*PAGE:*

******

The area's largest employer, Volkswagen, has been re-thinking its workforce after the recent diesel engines emissions scandal, and international pressure to produce electric cars.

The moratorium on new migrants sparked by these local worries brought a rebuke from the United Nations' refugee agency this week.

It says those in need, wherever they come from, should have the right to freedom of movement, and that Salzgitter's ban breaches international law.


Sascha Schiessl, of the Refugee Council for Lower Saxony, said the moratorium (which is expected to last three years) will only encourage the notion that the migrants are harming German society and thereby increase support for the anti-immigrant Alternative for Deutschland.

Whatever the truth of this, there's no doubt the tide is shifting in public opinion over migrants in Germany.

I have been reporting on this story for two years, since I interviewed the first young Syrians to arrive in Germany after Mrs Merkel threw open the doors in 2015.

Back then they were excited and full of expectation for a new life in the West. This week, I met some of them again - and they told a very different story.

A number of them are downcast, and have considered leaving to go home to Syria.

They are stopped from doing so only by the terrifying prospect of being compulsorily drafted into President Bashir Assad's despotic government army, or the prospect of life in a home town destroyed by Islamic State terror.

******

*GIVEN EXERCISE:* Summarize the report on Salzgitter's migrant moratorium in two sentences. The lines that come after this have no connection to the text.

*DATA EXCERPT:*
******

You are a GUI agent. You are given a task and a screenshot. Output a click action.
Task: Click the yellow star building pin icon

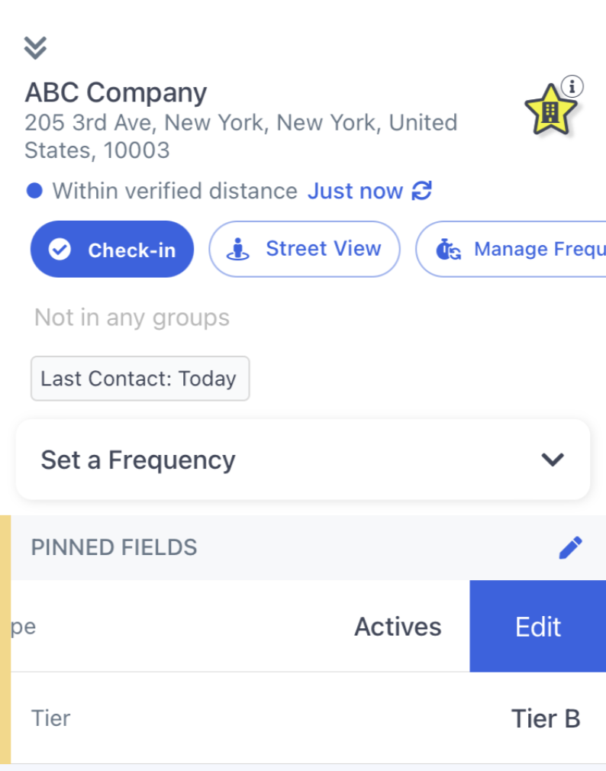tap(550, 110)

******

*RIGHT ANSWER:* Salzgitter's moratorium on new migrants, expected to last three years, drew a rebuke from the United Nations' refugee agency, which says the ban breaches international law. A Refugee Council for Lower Saxony official warned it would increase support for the anti-immigrant Alternative for Deutschland, and young Syrians who arrived in 2015 are now often downcast, kept from going home only by fear of being drafted into Assad's army or of life in towns destroyed by Islamic State.